CREATING: How I Researched, Drafted & Made A Hanbok
From the very first moment I laid eyes on a hanbok (한복), I knew I had to own one. My dream is to one day own a really nice authentic hanbok purchased in Korea, but until that day comes, I decided to take the journey of making one myself. Join me, won’t you?
THE RESEARCH
As a total newbie to historical costuming, I started things off with a few quick Google searches, since I wasn’t sure where to go for the best resources (I assume many excellent resources are written in Korean, but unfortunately, my own Korean isn’t that good yet).
I did luckily manage to find some very helpful blog posts and websites, from which I learned the correct names for all the pieces of the hanbok, the traditional colors used, the different styles based on status and age, the types of decoration, and many more fascinating historical facts. Admittedly, I’m a huge nerd who loves to fully understand the history and significance of objects from other cultures, so I probably spent way longer reading than was really necessary… no regrets though.

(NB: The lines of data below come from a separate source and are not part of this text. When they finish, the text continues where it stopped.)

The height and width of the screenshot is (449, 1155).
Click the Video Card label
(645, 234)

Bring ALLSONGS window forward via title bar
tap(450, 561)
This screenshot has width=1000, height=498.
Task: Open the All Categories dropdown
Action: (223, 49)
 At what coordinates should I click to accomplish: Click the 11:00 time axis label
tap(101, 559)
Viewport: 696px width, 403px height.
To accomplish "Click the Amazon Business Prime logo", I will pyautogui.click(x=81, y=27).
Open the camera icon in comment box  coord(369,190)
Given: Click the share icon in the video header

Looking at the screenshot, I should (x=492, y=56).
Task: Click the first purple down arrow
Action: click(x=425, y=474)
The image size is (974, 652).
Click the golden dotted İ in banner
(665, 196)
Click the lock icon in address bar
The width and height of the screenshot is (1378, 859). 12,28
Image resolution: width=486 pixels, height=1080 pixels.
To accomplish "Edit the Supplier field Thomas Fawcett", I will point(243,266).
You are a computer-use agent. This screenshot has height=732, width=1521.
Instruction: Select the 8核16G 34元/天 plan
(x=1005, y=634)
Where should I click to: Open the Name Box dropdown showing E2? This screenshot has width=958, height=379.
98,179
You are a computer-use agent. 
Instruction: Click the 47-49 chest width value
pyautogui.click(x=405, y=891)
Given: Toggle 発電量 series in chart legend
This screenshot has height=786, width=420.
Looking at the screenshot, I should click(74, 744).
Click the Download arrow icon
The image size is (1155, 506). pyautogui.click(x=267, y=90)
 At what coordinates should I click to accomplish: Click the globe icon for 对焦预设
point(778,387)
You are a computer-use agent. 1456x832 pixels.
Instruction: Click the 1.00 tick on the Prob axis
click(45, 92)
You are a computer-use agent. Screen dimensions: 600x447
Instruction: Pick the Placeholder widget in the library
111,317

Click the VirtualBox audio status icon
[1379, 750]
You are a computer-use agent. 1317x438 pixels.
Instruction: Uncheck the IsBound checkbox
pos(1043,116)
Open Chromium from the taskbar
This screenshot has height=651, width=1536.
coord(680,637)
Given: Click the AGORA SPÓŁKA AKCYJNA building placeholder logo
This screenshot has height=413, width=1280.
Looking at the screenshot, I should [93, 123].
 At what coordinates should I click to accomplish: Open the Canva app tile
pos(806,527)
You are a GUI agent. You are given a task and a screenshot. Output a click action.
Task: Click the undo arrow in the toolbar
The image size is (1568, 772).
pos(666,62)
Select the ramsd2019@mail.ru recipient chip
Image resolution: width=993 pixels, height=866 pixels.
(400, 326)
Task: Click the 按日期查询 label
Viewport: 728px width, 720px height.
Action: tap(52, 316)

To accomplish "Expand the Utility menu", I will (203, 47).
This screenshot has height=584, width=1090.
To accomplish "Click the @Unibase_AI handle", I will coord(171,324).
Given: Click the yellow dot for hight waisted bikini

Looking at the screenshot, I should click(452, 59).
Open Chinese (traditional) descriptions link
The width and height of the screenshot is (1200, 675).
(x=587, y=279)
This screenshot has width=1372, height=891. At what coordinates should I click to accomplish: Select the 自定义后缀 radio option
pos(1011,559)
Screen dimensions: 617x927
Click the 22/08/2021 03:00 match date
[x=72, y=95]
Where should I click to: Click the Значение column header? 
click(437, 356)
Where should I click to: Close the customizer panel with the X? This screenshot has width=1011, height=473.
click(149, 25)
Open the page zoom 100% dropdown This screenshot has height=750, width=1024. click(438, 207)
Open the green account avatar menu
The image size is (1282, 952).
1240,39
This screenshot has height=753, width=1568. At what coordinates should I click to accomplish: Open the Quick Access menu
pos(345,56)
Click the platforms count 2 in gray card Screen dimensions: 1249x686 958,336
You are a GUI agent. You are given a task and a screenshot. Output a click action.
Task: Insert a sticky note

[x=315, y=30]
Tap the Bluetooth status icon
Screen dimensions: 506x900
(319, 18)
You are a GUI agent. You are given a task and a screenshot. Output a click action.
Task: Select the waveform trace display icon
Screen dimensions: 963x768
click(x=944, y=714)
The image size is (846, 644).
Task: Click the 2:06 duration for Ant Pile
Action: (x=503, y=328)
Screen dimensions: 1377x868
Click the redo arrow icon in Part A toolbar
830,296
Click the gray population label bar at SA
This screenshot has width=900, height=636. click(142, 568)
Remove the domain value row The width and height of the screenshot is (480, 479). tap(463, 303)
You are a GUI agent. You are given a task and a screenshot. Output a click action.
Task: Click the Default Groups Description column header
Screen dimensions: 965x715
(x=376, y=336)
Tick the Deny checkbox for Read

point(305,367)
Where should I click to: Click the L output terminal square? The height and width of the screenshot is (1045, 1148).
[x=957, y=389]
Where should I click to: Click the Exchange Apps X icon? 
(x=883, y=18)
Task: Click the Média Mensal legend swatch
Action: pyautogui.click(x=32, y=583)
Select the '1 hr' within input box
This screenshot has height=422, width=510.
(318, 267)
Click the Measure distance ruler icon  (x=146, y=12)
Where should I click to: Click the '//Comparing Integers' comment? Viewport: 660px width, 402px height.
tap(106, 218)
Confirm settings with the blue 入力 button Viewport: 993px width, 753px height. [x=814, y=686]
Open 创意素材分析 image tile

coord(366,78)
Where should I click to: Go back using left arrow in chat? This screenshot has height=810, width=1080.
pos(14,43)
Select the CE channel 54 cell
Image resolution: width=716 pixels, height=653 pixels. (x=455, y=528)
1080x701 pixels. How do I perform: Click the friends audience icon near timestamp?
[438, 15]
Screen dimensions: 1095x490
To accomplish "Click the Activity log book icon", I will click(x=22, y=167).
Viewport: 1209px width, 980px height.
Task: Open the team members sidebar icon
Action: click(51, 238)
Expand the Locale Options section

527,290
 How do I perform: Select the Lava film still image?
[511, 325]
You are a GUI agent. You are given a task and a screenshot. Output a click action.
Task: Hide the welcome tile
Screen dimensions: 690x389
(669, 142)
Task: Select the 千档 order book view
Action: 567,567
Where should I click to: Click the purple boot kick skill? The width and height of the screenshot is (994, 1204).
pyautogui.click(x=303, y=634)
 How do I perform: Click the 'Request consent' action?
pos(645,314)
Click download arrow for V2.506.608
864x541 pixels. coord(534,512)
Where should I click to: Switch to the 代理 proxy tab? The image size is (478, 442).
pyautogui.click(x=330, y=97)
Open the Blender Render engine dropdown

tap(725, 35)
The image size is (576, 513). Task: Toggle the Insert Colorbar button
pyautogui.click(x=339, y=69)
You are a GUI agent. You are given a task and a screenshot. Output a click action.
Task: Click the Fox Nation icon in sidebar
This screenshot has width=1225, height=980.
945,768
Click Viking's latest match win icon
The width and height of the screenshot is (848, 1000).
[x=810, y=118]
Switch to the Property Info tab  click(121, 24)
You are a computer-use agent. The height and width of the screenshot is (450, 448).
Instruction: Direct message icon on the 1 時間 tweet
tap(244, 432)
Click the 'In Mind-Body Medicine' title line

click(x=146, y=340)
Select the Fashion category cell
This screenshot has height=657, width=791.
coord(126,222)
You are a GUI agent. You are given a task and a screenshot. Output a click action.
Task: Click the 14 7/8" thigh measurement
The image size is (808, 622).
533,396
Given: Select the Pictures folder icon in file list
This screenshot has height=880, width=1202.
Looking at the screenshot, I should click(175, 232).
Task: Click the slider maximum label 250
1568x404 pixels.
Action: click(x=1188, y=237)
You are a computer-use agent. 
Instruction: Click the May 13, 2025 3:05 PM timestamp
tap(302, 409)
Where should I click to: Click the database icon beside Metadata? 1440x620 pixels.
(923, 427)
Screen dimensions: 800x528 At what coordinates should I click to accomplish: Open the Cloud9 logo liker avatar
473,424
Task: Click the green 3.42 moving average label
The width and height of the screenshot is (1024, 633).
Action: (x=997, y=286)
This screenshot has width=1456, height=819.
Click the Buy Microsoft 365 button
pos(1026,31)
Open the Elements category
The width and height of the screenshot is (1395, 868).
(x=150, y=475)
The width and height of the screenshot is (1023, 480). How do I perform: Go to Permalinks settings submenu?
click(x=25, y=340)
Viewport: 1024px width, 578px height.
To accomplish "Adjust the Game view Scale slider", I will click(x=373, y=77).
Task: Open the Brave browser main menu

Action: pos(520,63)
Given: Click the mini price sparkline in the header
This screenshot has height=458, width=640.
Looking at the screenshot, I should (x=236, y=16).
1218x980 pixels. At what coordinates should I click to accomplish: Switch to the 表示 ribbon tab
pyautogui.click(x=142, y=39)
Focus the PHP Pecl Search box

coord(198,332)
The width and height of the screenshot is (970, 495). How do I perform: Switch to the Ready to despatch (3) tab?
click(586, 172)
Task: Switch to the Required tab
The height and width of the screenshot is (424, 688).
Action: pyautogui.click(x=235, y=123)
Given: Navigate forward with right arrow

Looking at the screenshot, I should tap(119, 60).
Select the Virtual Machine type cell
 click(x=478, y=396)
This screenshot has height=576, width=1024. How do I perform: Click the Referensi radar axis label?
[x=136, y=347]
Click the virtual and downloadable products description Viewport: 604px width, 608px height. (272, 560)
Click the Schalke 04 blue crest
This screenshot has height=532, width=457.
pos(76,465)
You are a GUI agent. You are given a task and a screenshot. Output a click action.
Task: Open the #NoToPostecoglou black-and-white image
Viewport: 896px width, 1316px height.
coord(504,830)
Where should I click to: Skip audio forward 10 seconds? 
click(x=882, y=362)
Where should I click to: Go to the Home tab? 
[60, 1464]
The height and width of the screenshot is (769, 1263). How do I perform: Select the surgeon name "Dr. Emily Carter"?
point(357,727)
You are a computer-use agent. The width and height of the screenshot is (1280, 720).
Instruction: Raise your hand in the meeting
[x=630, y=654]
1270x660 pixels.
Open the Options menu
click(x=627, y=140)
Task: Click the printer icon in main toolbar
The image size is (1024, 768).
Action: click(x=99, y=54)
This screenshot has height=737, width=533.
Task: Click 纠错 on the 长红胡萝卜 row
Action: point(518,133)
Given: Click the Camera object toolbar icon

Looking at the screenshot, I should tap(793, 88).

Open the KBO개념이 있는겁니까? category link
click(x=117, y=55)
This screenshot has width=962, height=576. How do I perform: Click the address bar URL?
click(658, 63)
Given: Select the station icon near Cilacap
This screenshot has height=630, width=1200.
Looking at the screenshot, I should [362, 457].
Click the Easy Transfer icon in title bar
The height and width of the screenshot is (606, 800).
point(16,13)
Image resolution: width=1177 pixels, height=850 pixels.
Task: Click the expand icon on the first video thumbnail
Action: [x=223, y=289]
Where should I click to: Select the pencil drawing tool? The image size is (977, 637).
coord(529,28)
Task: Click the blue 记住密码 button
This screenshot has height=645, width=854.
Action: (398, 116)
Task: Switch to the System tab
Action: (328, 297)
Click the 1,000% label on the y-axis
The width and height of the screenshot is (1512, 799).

Anyway, I won’t bore you with everything I read (you can click here to read what I found to be the most informative full explanation) but I will break down a few quick facts to help you gain as much appreciation and respect for this amazing garment as I have.
Traditional 한복 Composition
Women’s hanbok primarily consist of two pieces: the jeogori (저고리)— a jacket-like top —and the chima (치마). There’s also the collar trim, git (깃), and its friend dongjeong (동정), which is the white piece of trim on top of the git. The last key pieces are the cuffs or ggeutdong (끝동) and the tie that closes the jeogori, the goreum (고름).
There are more components when it comes to accessories, like shoes and headwear; unfortunately, I ran out of time before the Lunar New Year before I could make them. It’s likely I’ll take a shot at constructing all the accessories soon, so keep an eye out for a follow-up post!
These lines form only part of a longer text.